Consigne A: Indiquez, pour chacune des affirmations (i), (ii) et (iii), si elle concorde avec l'extrait de page en répondant par oui ou par non et en citant à l'identique les mots décisifs du texte. (i) Le pourvoi en cassation a été formé par le Substitut Général près la Cour d'Appel. (ii) L'arrêt N°75 a déclaré recevable l'appel de la dame HOUINDO Bohounto. (iii) MISSINHOUN Comlan Marcel demeure à Cotonou.

Extrait de page:
★ ★ ★ ★ ★ ★ ★

N°8 du 25 NOVEMBRE 1970
MINISTERE PUBLIC
C/
MISSINHOUN Comlan Marcel
Vu la déclaration de pourvoi en cassation faite le 15 mars 1969 au Greffe de la Cour d'Appel, par le Substitut Général près ladite Cour, contre l'arrêt N°75 en date du 14 mars 1969 rendu par chambre correctionnelle de la Cour d'Appel de Cotonou; lequel arrêt a déclaré: irrecevable pour défaut de qualité l'appel interjeté le 10 octobre 1969 par la dame HOUINDO Bohounto simple témoin - relaxé le nommé MISSINHOUN Comlan Marcel Secrétaire du quartier Brésil demeurant à Ouidah au bénéfice du doute.

★ ★ ★ ★ ★ ★ ★

Données fournies:
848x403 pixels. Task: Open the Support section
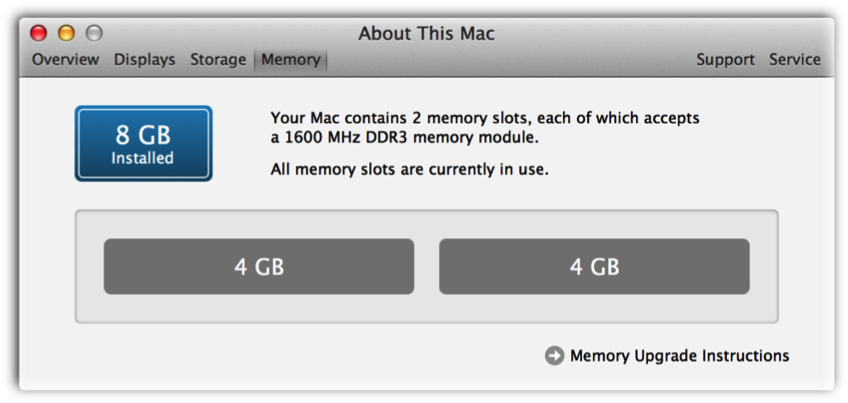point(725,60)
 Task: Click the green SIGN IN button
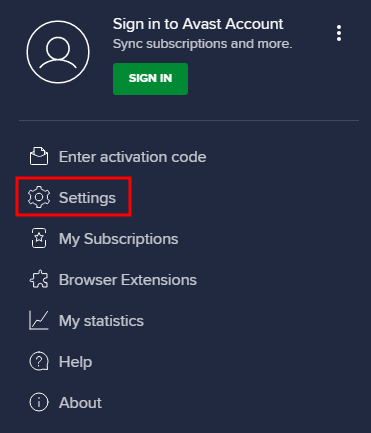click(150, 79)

★ ★ ★ ★ ★ ★ ★

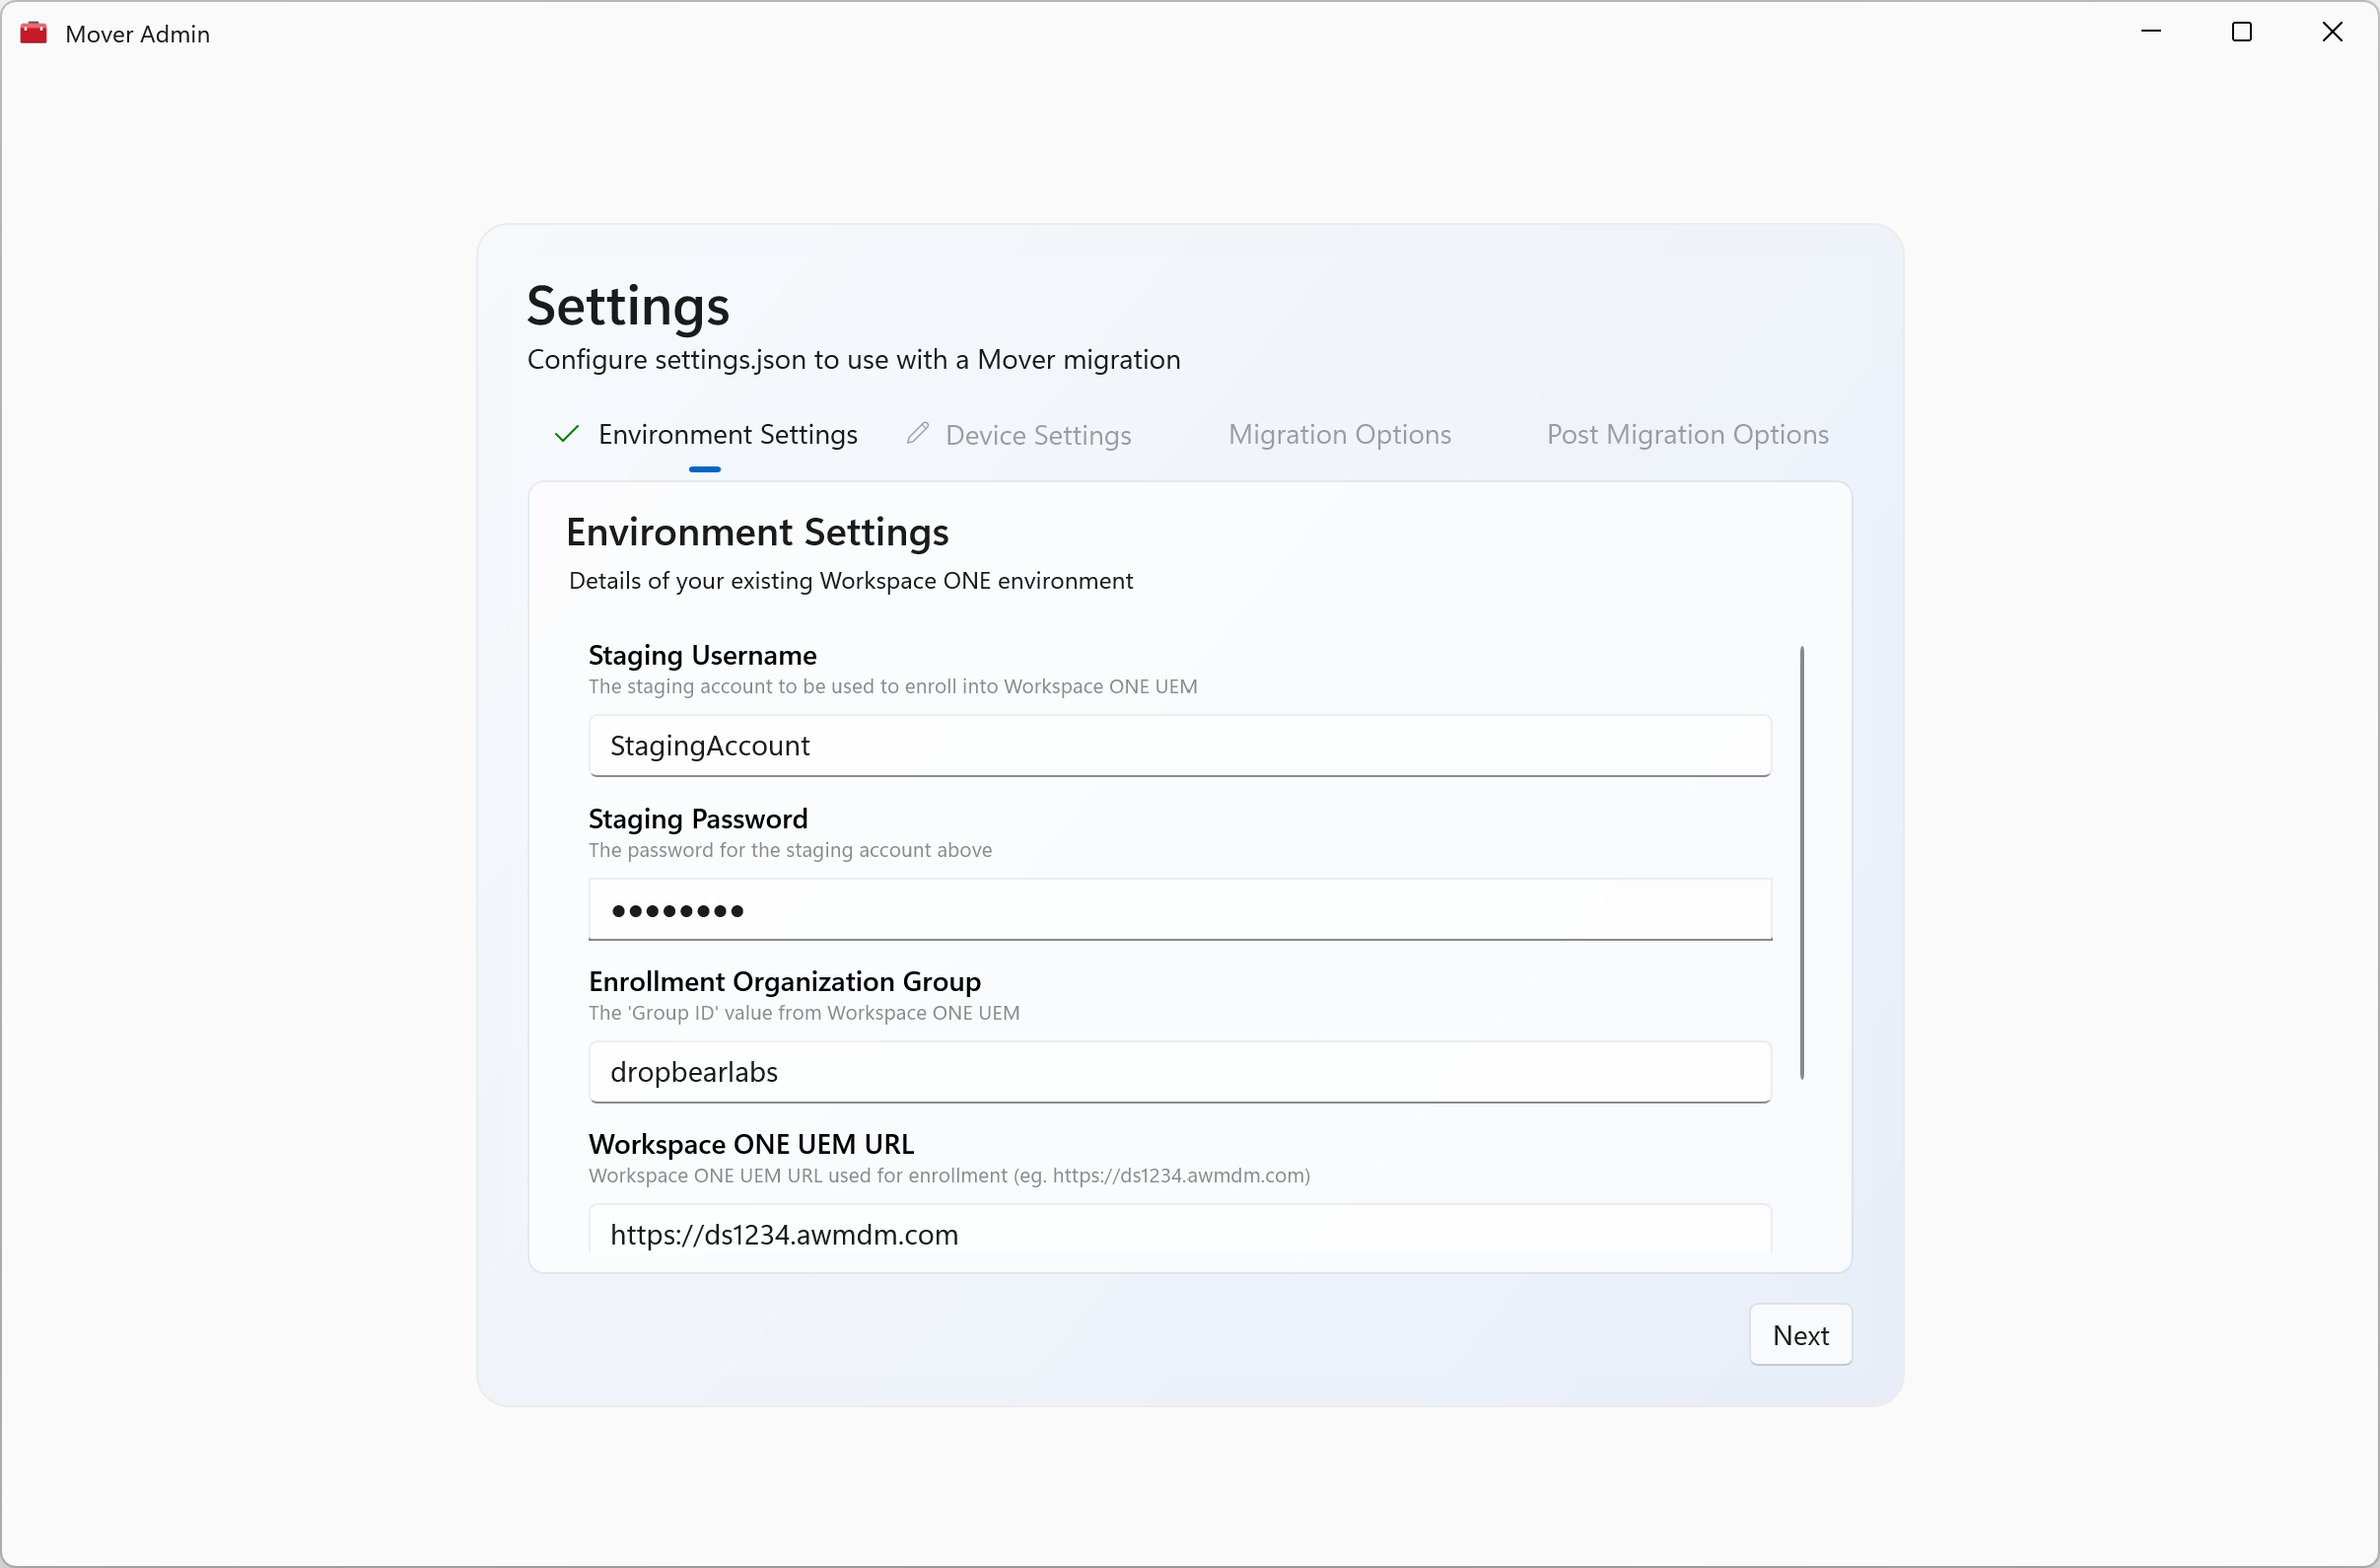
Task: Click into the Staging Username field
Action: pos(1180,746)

★ ★ ★ ★ ★ ★ ★

Consigne B: Relevez chaque ligne des enregistrements contenant la chaîne « Task », en respectant la casse.

Réponse rédigée A:
(i) Oui : « par le Substitut Général près ladite Cour »
(ii) Non : « irrecevable pour défaut de qualité l'appel interjeté le 10 octobre 1969 par la dame HOUINDO Bohounto »
(iii) Non : « demeurant à Ouidah »

Réponse rédigée B:
848x403 pixels. Task: Open the Support section
 Task: Click the green SIGN IN button
Task: Click into the Staging Username field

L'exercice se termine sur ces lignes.